Given information:
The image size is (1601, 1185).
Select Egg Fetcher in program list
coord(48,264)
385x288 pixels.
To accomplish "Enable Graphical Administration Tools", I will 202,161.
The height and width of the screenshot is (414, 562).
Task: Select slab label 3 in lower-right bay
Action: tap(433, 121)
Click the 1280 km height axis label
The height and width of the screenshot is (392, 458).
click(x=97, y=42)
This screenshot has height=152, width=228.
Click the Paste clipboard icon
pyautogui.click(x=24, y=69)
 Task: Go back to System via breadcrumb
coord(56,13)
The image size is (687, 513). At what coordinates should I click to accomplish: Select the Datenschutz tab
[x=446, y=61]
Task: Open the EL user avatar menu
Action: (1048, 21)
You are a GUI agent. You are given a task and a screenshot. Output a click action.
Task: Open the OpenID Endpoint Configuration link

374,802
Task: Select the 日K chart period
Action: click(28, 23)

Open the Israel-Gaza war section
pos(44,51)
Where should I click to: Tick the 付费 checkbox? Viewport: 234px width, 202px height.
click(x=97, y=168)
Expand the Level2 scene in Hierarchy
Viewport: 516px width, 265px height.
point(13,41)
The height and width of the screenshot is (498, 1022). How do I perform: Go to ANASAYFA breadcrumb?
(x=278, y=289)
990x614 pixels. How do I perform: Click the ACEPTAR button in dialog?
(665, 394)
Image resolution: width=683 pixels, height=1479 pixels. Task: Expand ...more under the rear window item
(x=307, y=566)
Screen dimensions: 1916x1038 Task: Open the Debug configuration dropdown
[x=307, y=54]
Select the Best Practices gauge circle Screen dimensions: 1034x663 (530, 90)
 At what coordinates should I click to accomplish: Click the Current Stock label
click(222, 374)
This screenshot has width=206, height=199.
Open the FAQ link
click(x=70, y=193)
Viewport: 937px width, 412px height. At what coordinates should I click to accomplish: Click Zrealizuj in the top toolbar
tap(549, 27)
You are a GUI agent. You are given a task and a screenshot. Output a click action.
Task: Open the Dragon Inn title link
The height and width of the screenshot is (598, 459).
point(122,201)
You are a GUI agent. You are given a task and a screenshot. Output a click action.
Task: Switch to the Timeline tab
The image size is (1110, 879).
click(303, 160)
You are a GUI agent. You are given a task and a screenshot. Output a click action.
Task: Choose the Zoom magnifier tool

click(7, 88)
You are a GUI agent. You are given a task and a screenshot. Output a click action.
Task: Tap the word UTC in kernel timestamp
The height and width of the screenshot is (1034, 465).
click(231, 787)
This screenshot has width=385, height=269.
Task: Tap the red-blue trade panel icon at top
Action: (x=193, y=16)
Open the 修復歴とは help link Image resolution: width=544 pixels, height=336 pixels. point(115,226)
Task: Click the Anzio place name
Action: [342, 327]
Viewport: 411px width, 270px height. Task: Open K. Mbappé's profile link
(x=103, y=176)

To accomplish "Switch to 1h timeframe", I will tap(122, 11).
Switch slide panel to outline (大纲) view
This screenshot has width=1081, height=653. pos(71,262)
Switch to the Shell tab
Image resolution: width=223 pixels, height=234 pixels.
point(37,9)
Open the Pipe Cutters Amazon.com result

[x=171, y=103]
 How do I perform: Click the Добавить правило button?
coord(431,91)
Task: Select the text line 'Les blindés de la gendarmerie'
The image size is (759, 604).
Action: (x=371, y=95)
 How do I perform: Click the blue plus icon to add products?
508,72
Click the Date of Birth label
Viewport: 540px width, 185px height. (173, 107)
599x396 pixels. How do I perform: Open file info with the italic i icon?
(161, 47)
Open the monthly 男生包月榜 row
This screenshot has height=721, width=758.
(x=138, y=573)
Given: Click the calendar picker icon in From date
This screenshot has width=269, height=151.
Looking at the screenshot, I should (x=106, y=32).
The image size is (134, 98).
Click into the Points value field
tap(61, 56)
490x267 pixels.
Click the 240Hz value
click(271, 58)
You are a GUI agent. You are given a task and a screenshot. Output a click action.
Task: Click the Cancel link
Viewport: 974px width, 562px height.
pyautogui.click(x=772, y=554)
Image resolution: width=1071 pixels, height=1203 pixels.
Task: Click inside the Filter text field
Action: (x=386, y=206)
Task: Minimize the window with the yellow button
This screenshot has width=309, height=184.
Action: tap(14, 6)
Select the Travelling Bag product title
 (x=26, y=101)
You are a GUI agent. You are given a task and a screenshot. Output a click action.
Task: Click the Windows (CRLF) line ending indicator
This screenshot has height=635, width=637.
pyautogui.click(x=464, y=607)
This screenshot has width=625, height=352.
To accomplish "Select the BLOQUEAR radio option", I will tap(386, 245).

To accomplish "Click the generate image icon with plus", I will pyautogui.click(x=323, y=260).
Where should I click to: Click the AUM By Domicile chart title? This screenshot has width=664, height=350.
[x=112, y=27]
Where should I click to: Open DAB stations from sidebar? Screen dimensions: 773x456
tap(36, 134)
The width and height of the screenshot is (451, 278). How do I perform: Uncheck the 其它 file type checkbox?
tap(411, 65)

Task item: Retype the records above in full, exactly as they appear.

Written response:
The image size is (1601, 1185).
Select Egg Fetcher in program list
coord(48,264)
385x288 pixels.
To accomplish "Enable Graphical Administration Tools", I will 202,161.
The height and width of the screenshot is (414, 562).
Task: Select slab label 3 in lower-right bay
Action: tap(433, 121)
Click the 1280 km height axis label
The height and width of the screenshot is (392, 458).
click(x=97, y=42)
This screenshot has height=152, width=228.
Click the Paste clipboard icon
pyautogui.click(x=24, y=69)
 Task: Go back to System via breadcrumb
coord(56,13)
The image size is (687, 513). At what coordinates should I click to accomplish: Select the Datenschutz tab
[x=446, y=61]
Task: Open the EL user avatar menu
Action: (1048, 21)
You are a GUI agent. You are given a task and a screenshot. Output a click action.
Task: Open the OpenID Endpoint Configuration link

374,802
Task: Select the 日K chart period
Action: click(28, 23)

Open the Israel-Gaza war section
pos(44,51)
Where should I click to: Tick the 付费 checkbox? Viewport: 234px width, 202px height.
click(x=97, y=168)
Expand the Level2 scene in Hierarchy
Viewport: 516px width, 265px height.
point(13,41)
The height and width of the screenshot is (498, 1022). How do I perform: Go to ANASAYFA breadcrumb?
(x=278, y=289)
990x614 pixels. How do I perform: Click the ACEPTAR button in dialog?
(665, 394)
Image resolution: width=683 pixels, height=1479 pixels. Task: Expand ...more under the rear window item
(x=307, y=566)
Screen dimensions: 1916x1038 Task: Open the Debug configuration dropdown
[x=307, y=54]
Select the Best Practices gauge circle Screen dimensions: 1034x663 (530, 90)
 At what coordinates should I click to accomplish: Click the Current Stock label
click(222, 374)
This screenshot has width=206, height=199.
Open the FAQ link
click(x=70, y=193)
Viewport: 937px width, 412px height. At what coordinates should I click to accomplish: Click Zrealizuj in the top toolbar
tap(549, 27)
You are a GUI agent. You are given a task and a screenshot. Output a click action.
Task: Open the Dragon Inn title link
The height and width of the screenshot is (598, 459).
point(122,201)
You are a GUI agent. You are given a task and a screenshot. Output a click action.
Task: Switch to the Timeline tab
The image size is (1110, 879).
click(303, 160)
You are a GUI agent. You are given a task and a screenshot. Output a click action.
Task: Choose the Zoom magnifier tool

click(7, 88)
You are a GUI agent. You are given a task and a screenshot. Output a click action.
Task: Tap the word UTC in kernel timestamp
The height and width of the screenshot is (1034, 465).
click(231, 787)
This screenshot has width=385, height=269.
Task: Tap the red-blue trade panel icon at top
Action: (x=193, y=16)
Open the 修復歴とは help link Image resolution: width=544 pixels, height=336 pixels. point(115,226)
Task: Click the Anzio place name
Action: [342, 327]
Viewport: 411px width, 270px height. Task: Open K. Mbappé's profile link
(x=103, y=176)

To accomplish "Switch to 1h timeframe", I will tap(122, 11).
Switch slide panel to outline (大纲) view
This screenshot has width=1081, height=653. pos(71,262)
Switch to the Shell tab
Image resolution: width=223 pixels, height=234 pixels.
point(37,9)
Open the Pipe Cutters Amazon.com result

[x=171, y=103]
 How do I perform: Click the Добавить правило button?
coord(431,91)
Task: Select the text line 'Les blindés de la gendarmerie'
The image size is (759, 604).
Action: (x=371, y=95)
 How do I perform: Click the blue plus icon to add products?
508,72
Click the Date of Birth label
Viewport: 540px width, 185px height. (173, 107)
599x396 pixels. How do I perform: Open file info with the italic i icon?
(161, 47)
Open the monthly 男生包月榜 row
This screenshot has height=721, width=758.
(x=138, y=573)
Given: Click the calendar picker icon in From date
This screenshot has width=269, height=151.
Looking at the screenshot, I should (x=106, y=32).
The image size is (134, 98).
Click into the Points value field
tap(61, 56)
490x267 pixels.
Click the 240Hz value
click(271, 58)
You are a GUI agent. You are given a task and a screenshot. Output a click action.
Task: Click the Cancel link
Viewport: 974px width, 562px height.
pyautogui.click(x=772, y=554)
Image resolution: width=1071 pixels, height=1203 pixels.
Task: Click inside the Filter text field
Action: (x=386, y=206)
Task: Minimize the window with the yellow button
This screenshot has width=309, height=184.
Action: tap(14, 6)
Select the Travelling Bag product title
 (x=26, y=101)
You are a GUI agent. You are given a task and a screenshot. Output a click action.
Task: Click the Windows (CRLF) line ending indicator
This screenshot has height=635, width=637.
pyautogui.click(x=464, y=607)
This screenshot has width=625, height=352.
To accomplish "Select the BLOQUEAR radio option", I will tap(386, 245).

To accomplish "Click the generate image icon with plus", I will pyautogui.click(x=323, y=260).
Where should I click to: Click the AUM By Domicile chart title? This screenshot has width=664, height=350.
[x=112, y=27]
Where should I click to: Open DAB stations from sidebar? Screen dimensions: 773x456
tap(36, 134)
The width and height of the screenshot is (451, 278). How do I perform: Uncheck the 其它 file type checkbox?
tap(411, 65)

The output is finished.